What a bloody whirlwind of a trip, after taking a few months hiatus from blogging to work on my music, I’m back. 

Lets get back into it and boy oh boy do I have some juicy stories from the United States to share. I started my trip in Los Angeles with a direct flight from New Zealand, which was handy. Going through customs at LAX was a pretty nerve racking experience. Everyone had told me how hard the Americans are at letting people in but luckily for me I got the coolest dude who was into tattoos and was completely chill. “Welcome to America Sean, enjoy your stay” he said handing me back my passport. America, fuck yeah! 

As I got out of the airport, it was as if I had stepped into a sauna, I had never experienced that type of heat before. 40 something degrees, the type of heat where your balls instantly start sweating and your belly button develops its own pool of sweat. I immediately got an Uber and high tailed it to my motel, it was in the heart of down town LA. My hotel was called ‘Little Tokyo Hotel’ if you are ever thinking of staying in Los Angeles, DON’T STAY THERE! It had no fucking air conditioning! It was 40 degrees outside and 50 degrees inside! I got there late and had already paid, so I attempted to sleep. Well I now know what it feels like to have no sleep on a plane, no sleep in a filthy scum fuck motel, be dehydrated and have sweaty fucking balls.

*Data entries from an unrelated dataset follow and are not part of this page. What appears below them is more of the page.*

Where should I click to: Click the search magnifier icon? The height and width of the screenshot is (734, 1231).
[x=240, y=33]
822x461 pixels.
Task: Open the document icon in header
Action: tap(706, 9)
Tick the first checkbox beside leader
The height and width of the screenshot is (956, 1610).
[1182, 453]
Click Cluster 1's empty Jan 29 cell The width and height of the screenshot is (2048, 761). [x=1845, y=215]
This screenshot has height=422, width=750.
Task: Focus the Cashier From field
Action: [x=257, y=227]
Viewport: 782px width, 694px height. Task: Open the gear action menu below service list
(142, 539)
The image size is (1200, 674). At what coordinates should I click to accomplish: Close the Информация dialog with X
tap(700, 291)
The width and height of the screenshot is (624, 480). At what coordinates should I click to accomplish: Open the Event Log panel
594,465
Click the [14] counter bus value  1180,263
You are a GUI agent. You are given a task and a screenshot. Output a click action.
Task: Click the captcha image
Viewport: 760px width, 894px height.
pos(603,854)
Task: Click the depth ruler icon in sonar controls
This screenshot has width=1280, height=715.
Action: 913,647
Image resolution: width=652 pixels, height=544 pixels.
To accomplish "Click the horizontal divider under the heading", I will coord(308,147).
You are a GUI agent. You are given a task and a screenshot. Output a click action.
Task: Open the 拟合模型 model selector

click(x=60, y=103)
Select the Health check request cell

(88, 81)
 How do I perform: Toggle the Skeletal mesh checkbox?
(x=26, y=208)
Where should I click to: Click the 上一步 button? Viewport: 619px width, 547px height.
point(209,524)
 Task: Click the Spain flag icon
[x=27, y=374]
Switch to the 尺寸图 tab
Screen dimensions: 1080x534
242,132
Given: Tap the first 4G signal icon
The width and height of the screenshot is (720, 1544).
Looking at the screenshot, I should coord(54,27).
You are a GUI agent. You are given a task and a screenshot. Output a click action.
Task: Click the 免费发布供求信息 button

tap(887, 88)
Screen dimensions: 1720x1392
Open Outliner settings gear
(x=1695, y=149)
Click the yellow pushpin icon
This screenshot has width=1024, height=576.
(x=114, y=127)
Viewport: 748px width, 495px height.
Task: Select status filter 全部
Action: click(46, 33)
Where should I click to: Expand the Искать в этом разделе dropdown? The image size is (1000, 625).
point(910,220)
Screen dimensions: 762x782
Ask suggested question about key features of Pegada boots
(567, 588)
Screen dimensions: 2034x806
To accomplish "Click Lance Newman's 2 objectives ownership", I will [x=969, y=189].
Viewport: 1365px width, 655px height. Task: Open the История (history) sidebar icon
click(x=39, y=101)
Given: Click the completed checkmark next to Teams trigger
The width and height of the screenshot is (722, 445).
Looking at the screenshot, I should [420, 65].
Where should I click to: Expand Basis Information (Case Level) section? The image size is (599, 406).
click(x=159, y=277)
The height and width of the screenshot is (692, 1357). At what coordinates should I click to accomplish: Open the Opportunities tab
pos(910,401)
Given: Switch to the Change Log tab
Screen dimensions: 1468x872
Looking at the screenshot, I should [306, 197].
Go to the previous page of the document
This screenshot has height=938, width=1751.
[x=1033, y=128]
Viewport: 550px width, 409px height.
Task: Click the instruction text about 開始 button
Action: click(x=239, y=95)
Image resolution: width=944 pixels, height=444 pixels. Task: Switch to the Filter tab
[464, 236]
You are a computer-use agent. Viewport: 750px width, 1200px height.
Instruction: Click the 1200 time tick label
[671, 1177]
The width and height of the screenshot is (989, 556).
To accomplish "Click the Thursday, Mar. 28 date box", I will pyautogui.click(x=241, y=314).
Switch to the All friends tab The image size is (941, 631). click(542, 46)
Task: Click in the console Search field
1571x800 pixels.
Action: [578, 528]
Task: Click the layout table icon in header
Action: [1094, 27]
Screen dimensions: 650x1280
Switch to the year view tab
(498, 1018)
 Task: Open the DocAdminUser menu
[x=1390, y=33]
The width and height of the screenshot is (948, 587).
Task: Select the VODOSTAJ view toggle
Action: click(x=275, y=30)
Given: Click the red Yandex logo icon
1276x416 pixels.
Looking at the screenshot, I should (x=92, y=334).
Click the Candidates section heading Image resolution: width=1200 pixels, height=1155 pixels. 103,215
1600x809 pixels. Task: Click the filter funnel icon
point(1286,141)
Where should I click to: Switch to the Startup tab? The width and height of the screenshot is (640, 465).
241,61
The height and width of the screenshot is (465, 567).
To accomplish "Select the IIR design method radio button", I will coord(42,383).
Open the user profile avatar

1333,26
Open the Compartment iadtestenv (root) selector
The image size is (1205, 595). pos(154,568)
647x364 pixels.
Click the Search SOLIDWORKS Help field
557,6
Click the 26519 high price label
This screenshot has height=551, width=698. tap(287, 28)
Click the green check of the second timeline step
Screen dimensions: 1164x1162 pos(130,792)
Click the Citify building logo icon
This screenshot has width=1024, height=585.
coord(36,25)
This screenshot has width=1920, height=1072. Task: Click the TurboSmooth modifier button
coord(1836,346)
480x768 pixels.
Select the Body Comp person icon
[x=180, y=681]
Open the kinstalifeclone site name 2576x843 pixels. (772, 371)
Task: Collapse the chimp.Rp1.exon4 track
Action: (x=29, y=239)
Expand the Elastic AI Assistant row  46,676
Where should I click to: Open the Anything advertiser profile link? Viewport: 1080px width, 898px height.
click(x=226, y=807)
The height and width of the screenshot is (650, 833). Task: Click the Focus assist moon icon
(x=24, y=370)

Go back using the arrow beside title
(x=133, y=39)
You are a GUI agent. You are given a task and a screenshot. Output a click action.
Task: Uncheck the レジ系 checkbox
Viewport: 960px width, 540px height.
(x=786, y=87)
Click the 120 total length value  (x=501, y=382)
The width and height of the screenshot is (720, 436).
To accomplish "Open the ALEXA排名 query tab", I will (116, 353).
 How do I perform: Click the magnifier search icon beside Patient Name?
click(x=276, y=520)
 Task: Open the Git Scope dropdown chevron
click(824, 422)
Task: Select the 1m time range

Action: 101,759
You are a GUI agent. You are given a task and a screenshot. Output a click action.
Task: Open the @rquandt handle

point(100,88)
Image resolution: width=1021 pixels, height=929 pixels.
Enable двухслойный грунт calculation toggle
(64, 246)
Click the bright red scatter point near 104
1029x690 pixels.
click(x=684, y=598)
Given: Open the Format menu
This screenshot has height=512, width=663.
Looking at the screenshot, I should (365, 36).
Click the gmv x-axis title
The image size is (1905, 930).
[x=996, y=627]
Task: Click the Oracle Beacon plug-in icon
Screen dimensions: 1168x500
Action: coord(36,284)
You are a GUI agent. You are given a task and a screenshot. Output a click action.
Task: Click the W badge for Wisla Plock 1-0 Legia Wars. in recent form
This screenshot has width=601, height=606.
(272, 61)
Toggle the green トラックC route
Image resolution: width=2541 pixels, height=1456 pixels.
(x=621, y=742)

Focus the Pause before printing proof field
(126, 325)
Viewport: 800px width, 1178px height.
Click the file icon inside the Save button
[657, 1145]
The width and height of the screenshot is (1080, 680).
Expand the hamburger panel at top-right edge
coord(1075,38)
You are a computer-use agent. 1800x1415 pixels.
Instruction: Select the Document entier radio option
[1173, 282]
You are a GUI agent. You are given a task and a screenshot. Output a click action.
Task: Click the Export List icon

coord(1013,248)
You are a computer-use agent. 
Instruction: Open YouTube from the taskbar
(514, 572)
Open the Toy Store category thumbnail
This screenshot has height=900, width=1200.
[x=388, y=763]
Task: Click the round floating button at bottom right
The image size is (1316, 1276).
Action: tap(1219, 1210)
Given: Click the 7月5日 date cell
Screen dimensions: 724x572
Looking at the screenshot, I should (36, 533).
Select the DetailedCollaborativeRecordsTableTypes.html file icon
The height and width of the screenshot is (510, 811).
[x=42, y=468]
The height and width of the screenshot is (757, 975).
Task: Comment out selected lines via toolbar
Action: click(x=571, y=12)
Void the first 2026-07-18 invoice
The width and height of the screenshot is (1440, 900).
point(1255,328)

The next day, I checked into the motel across the road making bloody sure they had air conditioning before booking in. After checking in, the first thing I did was have a shower…. joking, it was to jump on Tinder! I immediately matched with over 100 women. “Fuck me!” I thought, being in a bigger country is insane. I didn’t even have to do any grafting, one of the girls messaged me saying “OMG, I love accents” and before I knew it that girl was on top of me enjoying this Kiwi sausage! 

The next few days, consisted of a lot of sightseeing which I won’t bore you with. Although the main actress off of Orange Is The New Black nearly crashed into our Hollywood sightseeing buggy, which was pretty entertaining. I ended up shagging 3 girls whilst in Los Angeles, which was pretty good, considering I was only there for 4 days. Although I would’ve loved to make it 4 from 4. 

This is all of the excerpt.